İSLÂMİYYETDE FELSEFE VAR MIDIR?
Yukarıda, muhtelif dinlerin îmân esâslarını ve hükmlerini kısaca inceledik. Şimdi de biraz İslâm dîninde felsefe var mıdır? Bunu inceliyelim:
Felsefe, her hangi bir bahs ve mevzû’ üzerinde insanların akl ve mantık yolu ile incelemeler ve araşdırmalarla elde etdikleri netîcelere verilen ismdir. Kısaca, (Her şeyin aslını arama ve ne için var olduğunun sebebini bulma) ma’nâsına gelir. Felsefe, yunanca (Filozofiya = Hikmet sevgisi) demekdir ve derin düşünme, arama, kıyaslama ve tedkîk esâslarına dayanır. Felsefe ile meşgûl olanların, hem rûh, hem de fen bilgilerinde çok derin bilgi sâhibi olması gerekir. Fekat, bir insan ne kadar ilmi olursa olsun, yanlış düşünebilir veyâ yapdığı araşdırmalardan yanlış netîceler çıkarabilir. İşte bunun içindir ki, felsefe, hiçbir zemân kesin netîceler vermez. Bir kerre de, bunu işiten insanın kendi akl ve mantık süzgecinden geçirmesi îcâb eder. Her felsefenin bir de zıddı vardır. Onun için, bu karşılığı da incelemek, her iki düşünceyi karşılaşdırmak lâzım olur. Birçok felsefî düşüncelerin zemânla değişebileceği unutulmamalıdır. O hâlde, felsefî düşünceler, hiçbir zemân kesinlik taşımaz.
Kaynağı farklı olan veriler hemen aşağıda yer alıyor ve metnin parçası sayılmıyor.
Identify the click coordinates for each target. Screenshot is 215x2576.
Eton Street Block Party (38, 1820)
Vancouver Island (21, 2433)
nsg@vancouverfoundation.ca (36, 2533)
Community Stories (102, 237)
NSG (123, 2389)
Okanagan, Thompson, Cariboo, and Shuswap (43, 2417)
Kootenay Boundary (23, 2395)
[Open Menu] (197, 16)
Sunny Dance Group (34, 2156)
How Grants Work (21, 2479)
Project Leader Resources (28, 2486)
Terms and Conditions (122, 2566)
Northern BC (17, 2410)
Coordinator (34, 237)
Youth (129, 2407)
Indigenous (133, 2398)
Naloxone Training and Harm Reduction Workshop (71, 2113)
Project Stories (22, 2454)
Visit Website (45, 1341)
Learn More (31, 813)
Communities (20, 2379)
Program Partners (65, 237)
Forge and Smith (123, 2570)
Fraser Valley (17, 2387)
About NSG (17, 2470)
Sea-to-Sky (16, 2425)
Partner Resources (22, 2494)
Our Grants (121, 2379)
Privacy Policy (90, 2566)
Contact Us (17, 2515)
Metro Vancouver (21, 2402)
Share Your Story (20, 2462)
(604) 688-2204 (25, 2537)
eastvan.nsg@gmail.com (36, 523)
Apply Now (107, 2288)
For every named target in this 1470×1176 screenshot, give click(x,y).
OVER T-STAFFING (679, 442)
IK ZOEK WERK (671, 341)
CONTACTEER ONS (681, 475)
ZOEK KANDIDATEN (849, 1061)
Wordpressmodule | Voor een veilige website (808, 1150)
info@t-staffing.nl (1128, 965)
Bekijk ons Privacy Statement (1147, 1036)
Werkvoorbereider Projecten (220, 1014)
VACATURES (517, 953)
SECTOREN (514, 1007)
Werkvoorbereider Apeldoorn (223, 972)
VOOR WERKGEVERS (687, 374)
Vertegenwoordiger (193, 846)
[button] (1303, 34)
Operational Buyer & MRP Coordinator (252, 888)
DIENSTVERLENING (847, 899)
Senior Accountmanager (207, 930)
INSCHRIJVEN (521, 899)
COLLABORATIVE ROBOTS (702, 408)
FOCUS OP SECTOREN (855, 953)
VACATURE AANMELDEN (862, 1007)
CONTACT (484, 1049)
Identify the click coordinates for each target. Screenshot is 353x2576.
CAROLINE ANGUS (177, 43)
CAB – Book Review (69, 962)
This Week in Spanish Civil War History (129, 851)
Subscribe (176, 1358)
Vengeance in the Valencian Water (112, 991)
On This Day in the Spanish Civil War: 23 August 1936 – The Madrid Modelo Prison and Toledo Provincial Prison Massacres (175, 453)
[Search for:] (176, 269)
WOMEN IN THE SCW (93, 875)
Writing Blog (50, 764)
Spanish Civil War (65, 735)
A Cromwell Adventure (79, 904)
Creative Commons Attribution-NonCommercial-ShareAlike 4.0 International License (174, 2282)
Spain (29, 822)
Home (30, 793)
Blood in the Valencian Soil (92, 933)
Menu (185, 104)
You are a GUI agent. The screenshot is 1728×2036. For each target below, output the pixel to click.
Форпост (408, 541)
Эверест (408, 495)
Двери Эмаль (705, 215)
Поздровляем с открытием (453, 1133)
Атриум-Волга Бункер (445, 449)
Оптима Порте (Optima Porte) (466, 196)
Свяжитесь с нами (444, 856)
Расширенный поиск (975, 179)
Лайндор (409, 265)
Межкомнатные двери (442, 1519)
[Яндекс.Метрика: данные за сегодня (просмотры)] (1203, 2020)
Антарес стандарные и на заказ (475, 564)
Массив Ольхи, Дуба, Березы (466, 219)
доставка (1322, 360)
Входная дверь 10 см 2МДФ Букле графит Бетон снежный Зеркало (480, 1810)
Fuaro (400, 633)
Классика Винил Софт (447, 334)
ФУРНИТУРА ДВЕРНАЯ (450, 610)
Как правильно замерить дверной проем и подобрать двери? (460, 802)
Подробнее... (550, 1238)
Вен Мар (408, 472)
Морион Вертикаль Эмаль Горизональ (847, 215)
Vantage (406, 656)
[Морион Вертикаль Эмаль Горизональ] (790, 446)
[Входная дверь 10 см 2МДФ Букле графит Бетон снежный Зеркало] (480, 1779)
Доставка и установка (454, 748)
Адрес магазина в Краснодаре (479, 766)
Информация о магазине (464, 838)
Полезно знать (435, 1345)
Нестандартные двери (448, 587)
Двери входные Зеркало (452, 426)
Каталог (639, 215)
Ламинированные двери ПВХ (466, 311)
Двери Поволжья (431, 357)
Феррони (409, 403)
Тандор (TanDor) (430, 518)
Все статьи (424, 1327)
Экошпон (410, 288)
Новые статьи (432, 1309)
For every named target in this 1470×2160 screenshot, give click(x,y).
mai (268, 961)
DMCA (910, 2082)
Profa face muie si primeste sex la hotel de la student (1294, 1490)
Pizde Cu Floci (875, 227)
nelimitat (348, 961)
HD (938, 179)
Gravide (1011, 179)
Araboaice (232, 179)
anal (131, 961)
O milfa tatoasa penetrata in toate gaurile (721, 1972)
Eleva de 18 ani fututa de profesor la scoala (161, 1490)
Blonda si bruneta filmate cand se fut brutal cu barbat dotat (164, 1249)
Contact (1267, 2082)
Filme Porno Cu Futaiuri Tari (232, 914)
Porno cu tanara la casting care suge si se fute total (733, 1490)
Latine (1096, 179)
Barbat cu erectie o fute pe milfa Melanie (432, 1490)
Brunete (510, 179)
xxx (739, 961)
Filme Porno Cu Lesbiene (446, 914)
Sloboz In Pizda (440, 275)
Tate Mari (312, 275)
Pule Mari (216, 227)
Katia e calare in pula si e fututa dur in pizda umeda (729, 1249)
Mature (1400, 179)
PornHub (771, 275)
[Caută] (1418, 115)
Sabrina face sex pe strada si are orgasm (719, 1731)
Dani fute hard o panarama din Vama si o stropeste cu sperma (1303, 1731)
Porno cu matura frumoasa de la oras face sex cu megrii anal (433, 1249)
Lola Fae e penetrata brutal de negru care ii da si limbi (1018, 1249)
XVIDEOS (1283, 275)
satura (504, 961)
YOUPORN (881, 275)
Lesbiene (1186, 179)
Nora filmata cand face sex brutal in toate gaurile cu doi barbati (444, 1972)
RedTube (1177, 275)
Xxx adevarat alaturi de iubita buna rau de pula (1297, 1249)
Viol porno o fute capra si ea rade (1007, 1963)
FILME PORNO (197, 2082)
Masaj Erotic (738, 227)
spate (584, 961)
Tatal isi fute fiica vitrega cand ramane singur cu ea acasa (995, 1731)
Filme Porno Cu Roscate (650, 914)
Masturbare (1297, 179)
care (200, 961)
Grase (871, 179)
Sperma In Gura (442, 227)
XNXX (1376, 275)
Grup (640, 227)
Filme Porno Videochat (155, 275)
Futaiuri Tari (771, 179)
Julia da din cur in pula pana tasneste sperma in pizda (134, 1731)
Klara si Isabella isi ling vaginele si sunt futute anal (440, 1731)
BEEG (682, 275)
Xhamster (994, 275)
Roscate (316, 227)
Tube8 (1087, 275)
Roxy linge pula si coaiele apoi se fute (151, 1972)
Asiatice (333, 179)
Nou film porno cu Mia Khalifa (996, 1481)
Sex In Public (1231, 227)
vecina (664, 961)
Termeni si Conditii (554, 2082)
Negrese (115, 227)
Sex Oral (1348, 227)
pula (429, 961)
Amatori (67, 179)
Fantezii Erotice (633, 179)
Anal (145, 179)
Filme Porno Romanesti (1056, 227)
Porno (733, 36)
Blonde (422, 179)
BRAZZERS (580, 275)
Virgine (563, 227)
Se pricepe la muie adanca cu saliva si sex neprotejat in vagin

Kur’ân-ı kerîmde âyetler iki nev’dir. Bunların bir kısmının ma’nâsı açıkdır. Bunlara (Muhkem âyetler) ismi verilir. Bir kısmının ma’nâsı ise, açıkça anlaşılmaz. Bunlar, ayrıca tefsîre, îzâha muhtaçdır. Bu âyetlere(Müteşâbih âyetler) adı verilir.